» **Supplied passage**:
Content starts

My third chance arrived later that same year, in November, and it seemed ideal: NIN would play Columbia, Missouri, Boris would open for them, and the show would fall within my Thanksgiving vacation. Why didn’t I go? Well . . . Columbia was farther away than I was really willing to drive. And the roads that time of year were icy and slick, and I thought about death at the side of the road again. I loved NIN, but not enough to risk my life to see them. Yeah, I’m basically a pussy.
But then Trent Reznor announced that this year’s tour would be NIN’s last. When I looked at the schedule and saw a Kansas City date, I made sure to reserve a ticket.
. . . So when it was 3pm, I couldn’t take the anticipation anymore. I drove to the venue – Starlight Theatre, somewhere in the middle of Swope Park. On the way I passed a Cash America pawnshop and a weird memory came back to me: suddenly it was May 2007 again and I was driving through the greater Kansas City area, systematically hitting up pawnshop after pawnshop in a meaningless quest for old videogames. (I had been on a mission to buy my childhood back.)
Pickings were slim, but what I did get was great. The best find: at one store I found Phantasy Star and Phantasy Star II and Phantasy Star III and Phantasy Star IV, all in pristine condition, all for five bucks each. This was someone’s collection I was buying, and though I was elated at what I’d unearthed, I also felt kind of horrible and guilty as I handed my cash over. Given the state of these games, somebody had really cared about them. What was their story? Had their owner even wanted to part with them?
At one store, I parked my fairly-shitty Honda in a cracked and dirty parking lot and realized, with a creeping sensation of guilt, that it was by some distance the nicest car there.
At another, I stood in line behind an old man who was trying to sell a ring.
“It’s worthless,” the employee had said.
“Are you sure? Not even a couple dollars?”
“No.”
The old man looked like he was about to cry. He shuffled sadly out of the store. And there I was, a fucking douchebag, about to say, “yo, how much for that Sega shit over there?” Two kinds of people visit pawnshops: the desperate poor who try to liquidate stuff, and the comparatively rich vultures who swoop in after them, buying anything good and leaving all the other detritus by the wayside. I was a vulture.
One of the very worst streets in urban Kansas City is called “The Paseo.” Drive down the Paseo for any distance at any time of day: you’re guaranteed to see at least two cop cars pulled over by the side of the road with members of the force conducting an arrest. Some of the people they arrested were probably actually dangerous. I’m sure others were just poor. But poor and dangerous – and black, for that matter – all kind of equate to the same thing in America, anyway. There’s a street called Troost Avenue that more or less racially divides Kansas City in half. The Paseo is on the black side of town.
I remember speeding down the Paseo (between pawnshops – that whole area is a goldmine for ‘em), with my car stereo blaring “Vessel,” from Year Zero, a song with a chorus where Trent Reznor rhetorically (and repeatedly) asks, “Can it go any faster?” before adding, “I don’t think I can last here.” Pretty good song. I remember cranking that shit up, rolling down a window, sticking my hand out, and letting the flowing air caress it while I heard police sirens in the distance.

Content ends

» **Work to complete**:
**1)** Rewrite the paragraph of the NIN passage that begins "Pickings were slim" as a short bulleted list that keeps its main facts.
**2)** In the NIN passage, which games did the narrator find at a single store? List every one.
**3)** According to the NIN passage, what venue did the narrator drive to for the Kansas City show?
Answer using only the NIN passage.

» **Recorded information**:

Content starts

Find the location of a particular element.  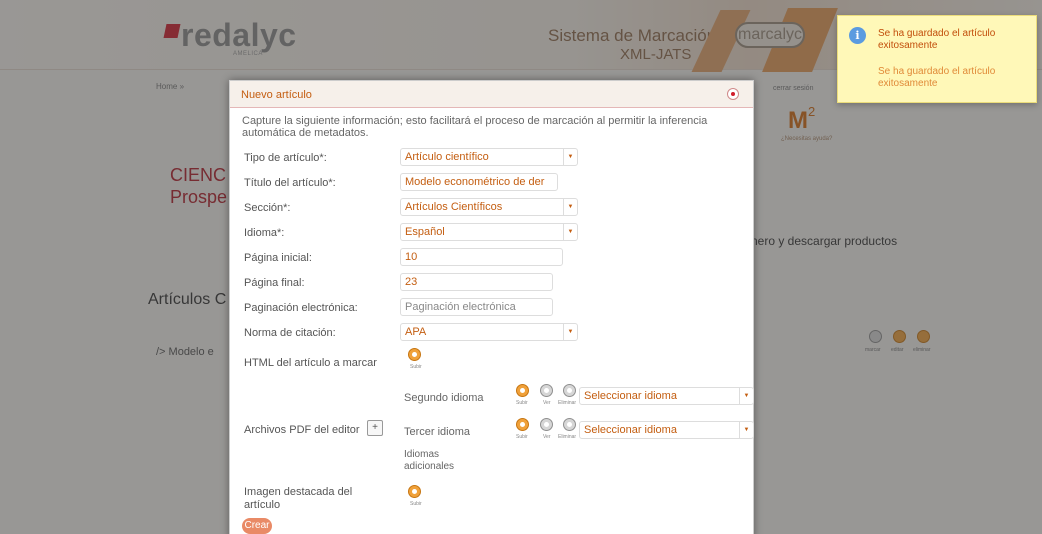

citation-style-label: Norma de citación: is located at coordinates (290, 333).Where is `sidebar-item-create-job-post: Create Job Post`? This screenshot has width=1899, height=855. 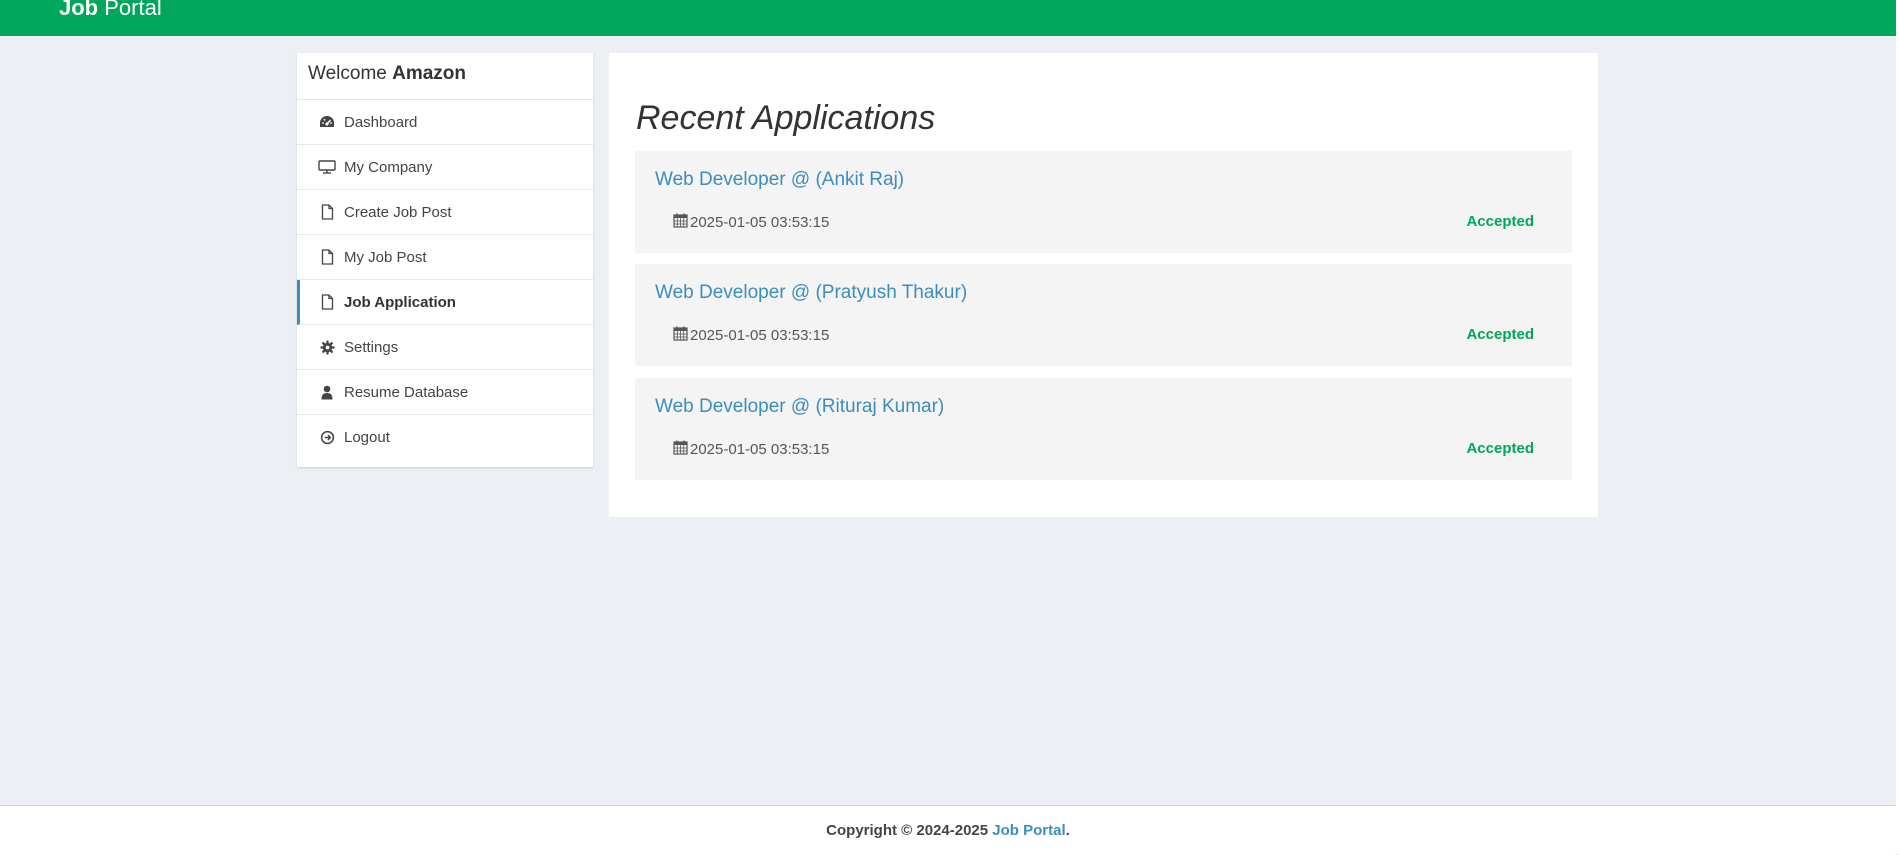 sidebar-item-create-job-post: Create Job Post is located at coordinates (445, 212).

Content ends

» **Results of the tasks**:
**1)**
- There were few finds, but the ones made were great.
- The best find was at one store: Phantasy Star, Phantasy Star II, Phantasy Star III and Phantasy Star IV, all in pristine condition and five dollars each.
- The games were someone's collection. The narrator was elated but also felt horrible and guilty while paying.
- Because of the games' condition, the narrator believed someone had really cared about them and wondered about their story and whether the owner had wanted to part with them.

**2)**
- Phantasy Star
- Phantasy Star II
- Phantasy Star III
- Phantasy Star IV

**3)** Starlight Theatre, in Swope Park.